More Love and Laughter in the Old West
When a man’s on his knees proposing, resist the urge to look triumphant.
—A Suitor for Jenny
Cowboys had a way with words so it’s not too surprising that they used some purty colorful terms to describe matters of the heart, and that included courting. “Gittin’ hitched” was serious business and spooning or sparking no less so.
Nothing changed the concept of marriage and courting as much as the westward movement. Marriage offered a semblance of security in an unsettled land. For a widow or widower with children finding a spouse was a dire necessity.
Rules that had defined courtships for centuries went out the window and marriages arranged by well-meaning parents were no longer the norm. The idea of romantic love was a novelty that was quickly embraced and encouraged young women to leave home and family behind and travel west.
Sun burned skin soon replaced delicate complexions and feathered hats gave way to sunbonnets. Vanilla took the place of French perfumes and muslin and lawn replaced bustles and trains.
Free of the rigors of Victorian mores, these “new” females changed in other ways; Women asserting their rights politically also demanded matrimony democracy. One woman came right out and said what others believed. “My husband’s got to make himself agreeable to me. If he don’t. there’s plenty will.”
Demographics in the west were on their side for women were vastly outnumbered by men. In the mid 1800s one man lamented that there was only sixty or seventy women in all of Houston. He never said how many of those women he’d be willing to take home to mom.
No longer under the watchful eye of chaperones couples took buggy rides, went on picnics, cuddled in the hayloft, and kicked up their heels at dances. A man having a fancy for a woman might give her a locket or coin. Couples financially strapped simply exchange locks of hair. One gift that was popular in the early 1800s was the courting mirror. A cowboy wanting to gift his lady-love in the latter part of the century might have hoarded coffee.
Yep, that’s right coffee. The coffee that won the west may have owed its popularity more to courtship than to taste or convenience. John Arbuckle came up with what at the time was a unique marketing plan; He added coupons or vouchers to packages of coffee that could be redeemed for goods. Arbuckle’s catalog contained thousands of items. 28 coupons was enough for a razor, which no man in love would be without, but the most popular item was the finger ring.
During the 1890s Arbuckle Brothers was the largest distributor of finger rings in the world. In “Arbuckles,” author Francis Fugate quotes a company official who bears this out: “One of our premiums is a wedding ring, and if all the rings of this pattern serve their intended purpose then we have been participants in eighty thousand weddings a year.”

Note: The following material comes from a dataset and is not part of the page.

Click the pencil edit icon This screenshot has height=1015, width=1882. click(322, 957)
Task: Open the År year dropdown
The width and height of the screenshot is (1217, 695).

Getting married wasn’t always that easy. Some communities didn’t have a regular preacher and had to depend on a circuit preacher who might not show up for months at a time. It wasn’t unusual for a saddle preacher to ride into town and find couples waiting to wed with toddlers in hand. As one old cowboy said, “There’s no cure for love—and nobody wants one.”
Anyone have a courting or dating memory to share?